You might know Scott Conant as a frequent judge on Food Network's hit show "Chopped," but that larger-than-life personality you see grilling contestants translated into a sincere passion for cooking behind the scenes and in the kitchen.
In 2004, Conant was named as one of Food & Wine's Best New Chefs in America. He's also a James Beard Award winner-- no small feat in the culinary world. But he's working at this for a very long time. He started young with a Culinary Arts vocational school at the age of 15.
"The moment I walked into a professional kitchen for the first time," Conant tells Kitchen Superstars, "the moment that I walked in and experienced that camaraderie, I was hooked."

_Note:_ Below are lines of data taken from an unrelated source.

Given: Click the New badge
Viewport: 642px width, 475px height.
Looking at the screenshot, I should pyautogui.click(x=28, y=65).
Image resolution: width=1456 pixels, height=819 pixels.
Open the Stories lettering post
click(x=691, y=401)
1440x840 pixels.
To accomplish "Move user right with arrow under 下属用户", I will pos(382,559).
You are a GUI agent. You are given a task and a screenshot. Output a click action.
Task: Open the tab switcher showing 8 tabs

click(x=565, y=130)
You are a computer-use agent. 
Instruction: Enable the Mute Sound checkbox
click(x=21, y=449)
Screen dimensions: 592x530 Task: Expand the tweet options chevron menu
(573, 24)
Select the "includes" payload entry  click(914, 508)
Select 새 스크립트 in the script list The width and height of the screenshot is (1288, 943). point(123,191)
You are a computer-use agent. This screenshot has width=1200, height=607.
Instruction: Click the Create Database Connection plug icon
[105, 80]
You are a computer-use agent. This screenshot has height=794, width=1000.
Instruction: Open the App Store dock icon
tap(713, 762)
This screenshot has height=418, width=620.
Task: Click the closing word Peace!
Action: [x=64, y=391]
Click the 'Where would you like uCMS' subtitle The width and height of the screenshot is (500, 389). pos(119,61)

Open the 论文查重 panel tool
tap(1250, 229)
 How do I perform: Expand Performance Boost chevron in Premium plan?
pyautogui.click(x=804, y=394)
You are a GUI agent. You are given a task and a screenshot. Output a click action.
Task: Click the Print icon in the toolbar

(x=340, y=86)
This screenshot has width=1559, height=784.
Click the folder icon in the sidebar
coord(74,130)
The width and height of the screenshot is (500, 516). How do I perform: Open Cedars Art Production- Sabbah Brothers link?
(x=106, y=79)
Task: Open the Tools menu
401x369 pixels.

That passion for food led him to the Culinary Institute of America which he followed with several training positions throughout Europe before coming back to New York. He trained in a variety of different cuisines, but was always most drawn to his Italian mother's roots that led him to a focus on Italian cooking.
He opened his restaurant, L'Impero in 2002. He followed it with Alto, Scarpetta and his latest, Impero Caffè in May of this year.
Though he's tried, tested and served hundreds of dishes at his many eateries, Conant has become known as the master of one of the most beloved Italian dishes around: pasta pomodoro, a spaghetti with a tomato sauce. It may seem surprisingly simple with just a few ingredients, but take it from us, Conant's version is unlike any spaghetti you've ever had.
With such a basic dish every element has to be perfect, says the chef, so we got him to share a few secrets for making this classic at home.
His first tip is to start with salted water that tastes almost like broth, because you want to be able to use the water to add to the sauce as you go and be able to adjust the consistency.
The second step is to use a sauce with all fresh (but very ripe) tomatoes. Think you need all day to simmer? No way, says Conant. His version takes only for 45 minutes on a medium high heat because the tomatoes are at their peak. He also adds in an olive oil that is infused with crushed red pepper flakes, basil and garlic to round out the flavor.
The other secret is to end with butter-- but only add it right at the end once you take the pan off the heat. The butter pulls everything together, elevates the simple sauce to decadent levels and won't continue to cook the pasta when added at the right time.
With tips from the master you can't possibly go wrong making the best version of everyone's favorite Italian classic.